■ **Extracted text**

..........

@mike well, have you discussed it with some of the actual people joining Bluesky?
You say you find it perplexing, and I don't think the best way to figure that out is to talk to the people around here who are largely opposed to making that choice.
I would say, though, that users don't control this platform either, so that isn't really a differentiating point.
Well, did you find their answers confusing, or in what other way were they insufficient to clarify why they were using it?
@volkris I think in the context of my original post, my answer is obvious: that the things the Mastodon-rejecters dislike, while real issues, seem to me much less significant than the owned-by-a-totalitarian downside.
Ah, it sounds like I misunderstood the original post then.
I thought you were saying you didn't understand why people went to the other platforms, when really it's that you don't understand why they have those particular weighings of values.
I think I got it now.
Me, I'm on their side. I really don't care who's running the system so long as it provides value, and the moment it stops providing value I'm gone.
Just like I don't care who's running the restaurant I go to, or who's running my doctor's office: no matter who's in charge, I'll go there for good service and not go there for bad service.

..........

■ **Data entries**

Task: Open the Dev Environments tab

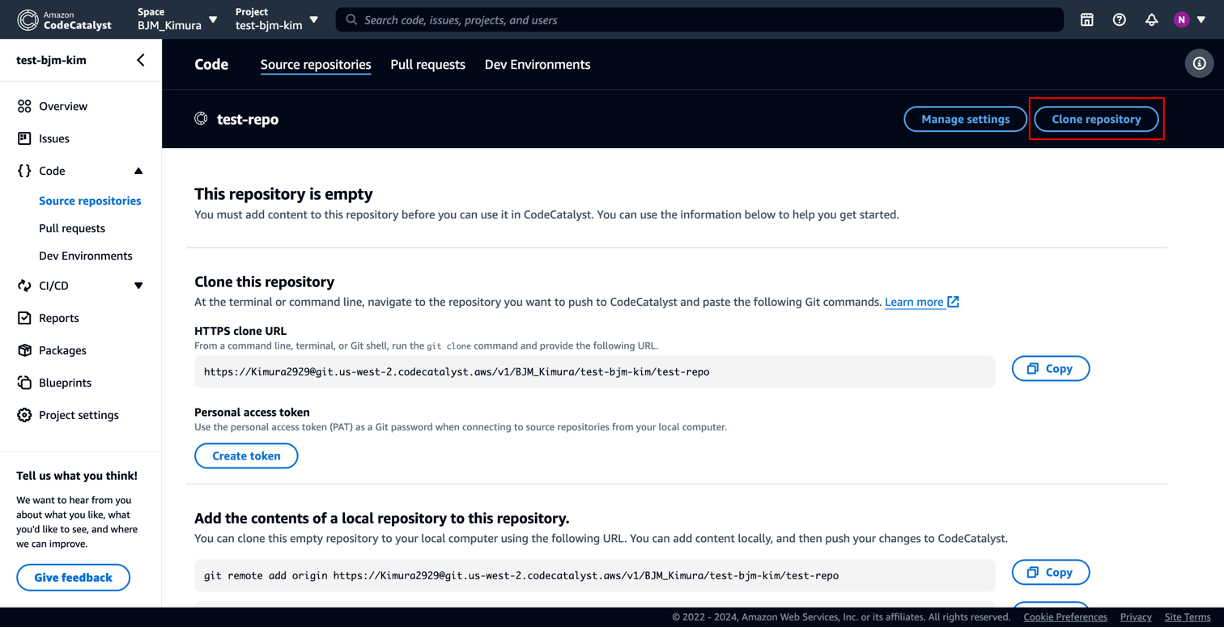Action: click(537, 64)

..........

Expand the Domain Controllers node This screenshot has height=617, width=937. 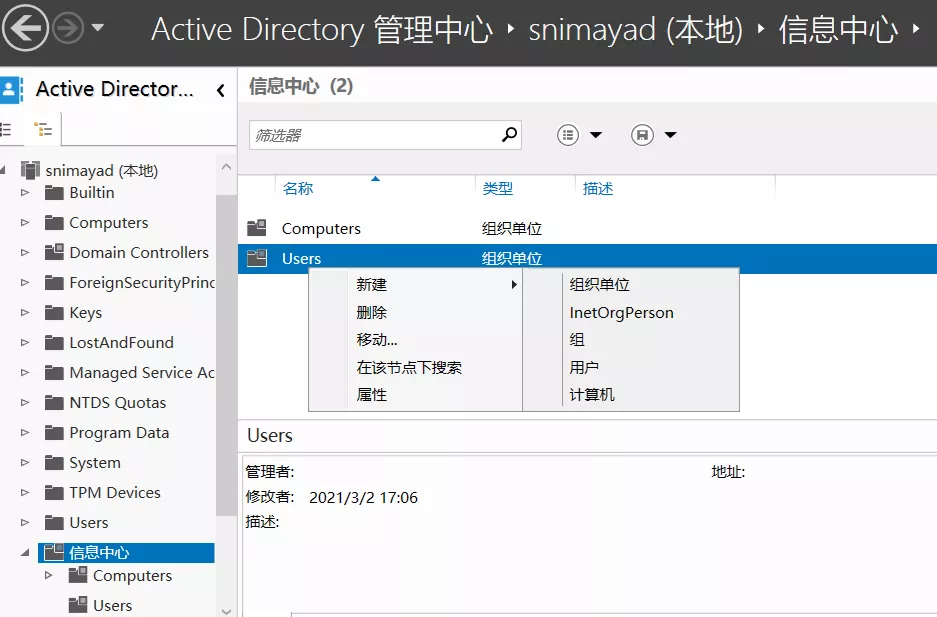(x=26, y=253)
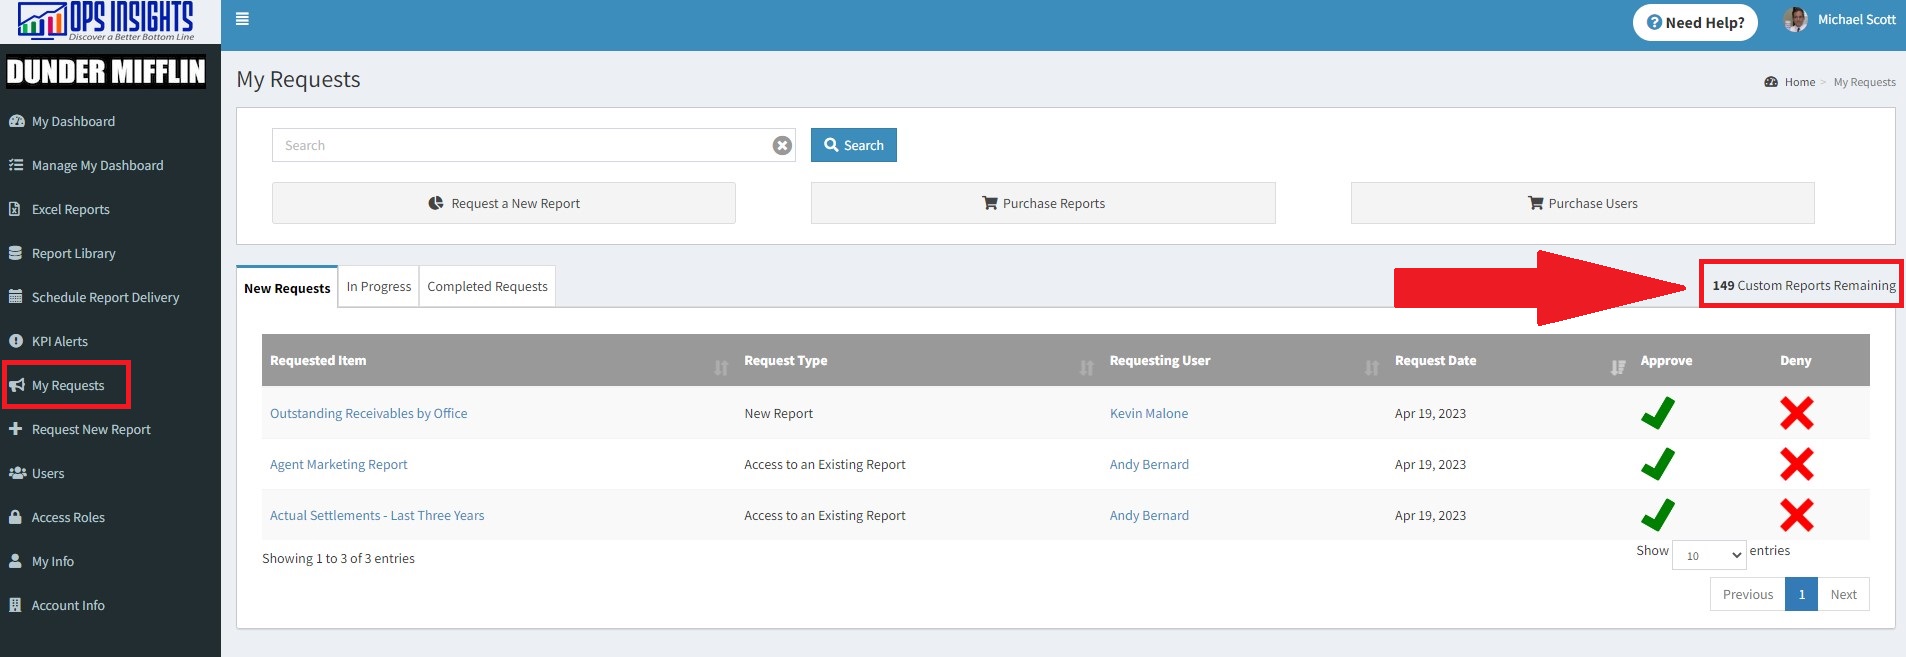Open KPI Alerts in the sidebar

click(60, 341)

..........

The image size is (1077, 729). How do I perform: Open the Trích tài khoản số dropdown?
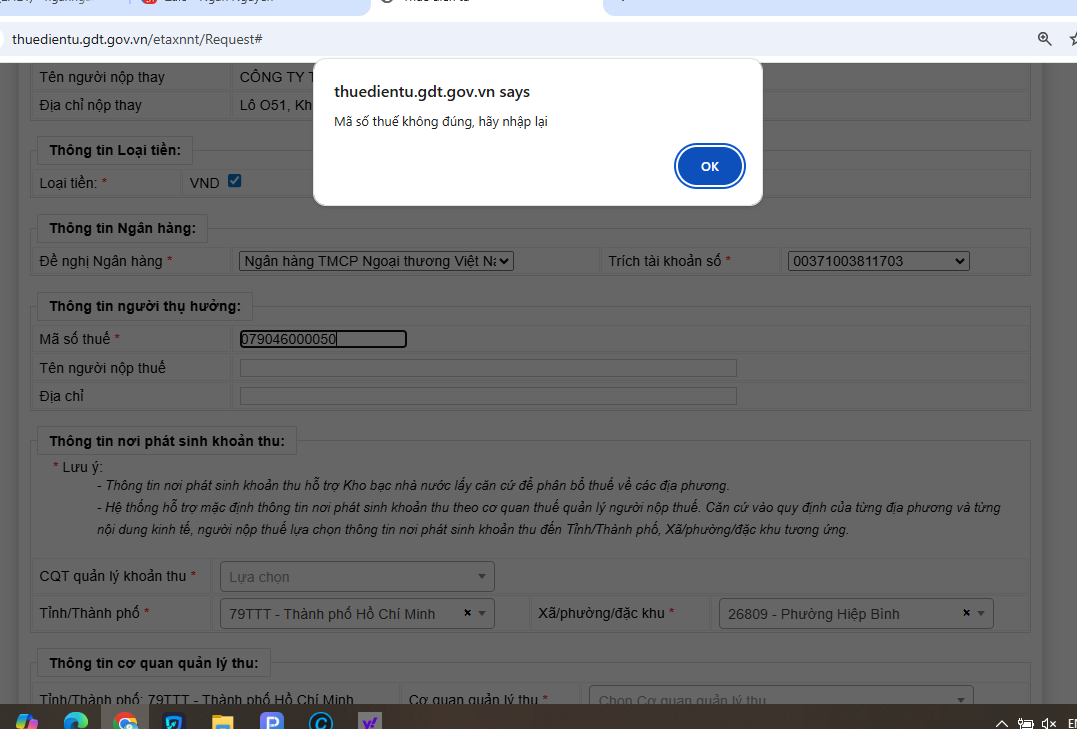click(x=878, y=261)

..........

■ **What is asked**
1. In the records, rewrite the part that opens with the line containing "The image size" and closes with the line containing "click(x=878, y=261)", replacing "dropdown" with "menu" and leaving everything else unchanged. Omit the pictures from your answer.
2. Continue the discussion about choosing social platforms from the point where it stops.
The text and the records have no connection to one another.

■ **Results by task**
1.
The image size is (1077, 729). How do I perform: Open the Trích tài khoản số menu?
click(x=878, y=261)

2.
@volkris "when really it’s that you don’t understand why they have those particular weighings of values."
I guess that's a fair summary.
Although it would be more accurate to say that I lament that they don't seem to recognise the (to me) most important value at all.
@volkris "Me, I’m on their side. I really don’t care who’s running the system so long as it provides value, and the moment it stops providing value I’m gone."
That is a totally legitimate attitude. The problem with it is that Bluesky finishes speedrunning the Twitter enhittification curve and you have to move on again, you will once more lose your social graph.
Yep, and I'm completely OK with that.
In fact, I'd extend what I said above to be about my social graph: my whole network moves when the service gets bad, just as we'd stop meeting at a restaurant when they nosedive, and we find another.
It's just not a big deal for us, so I wouldn't lose my social graph. The whole thing just picks up and moves on.
That might be part of why we don't have to care about that concern. We're never beholden to any platform, always assuming all platforms will eventually end, and always one bad experience away from picking up and moving on.
@volkris Sounds like you have a small, tight network!
Ha, I suppose for some definition of small.
Dozens of people? Spanning various platforms?
I mean, we keep in touch, but we don't get tied down to any particular platform, and I'd suggest to others that they take the same approach.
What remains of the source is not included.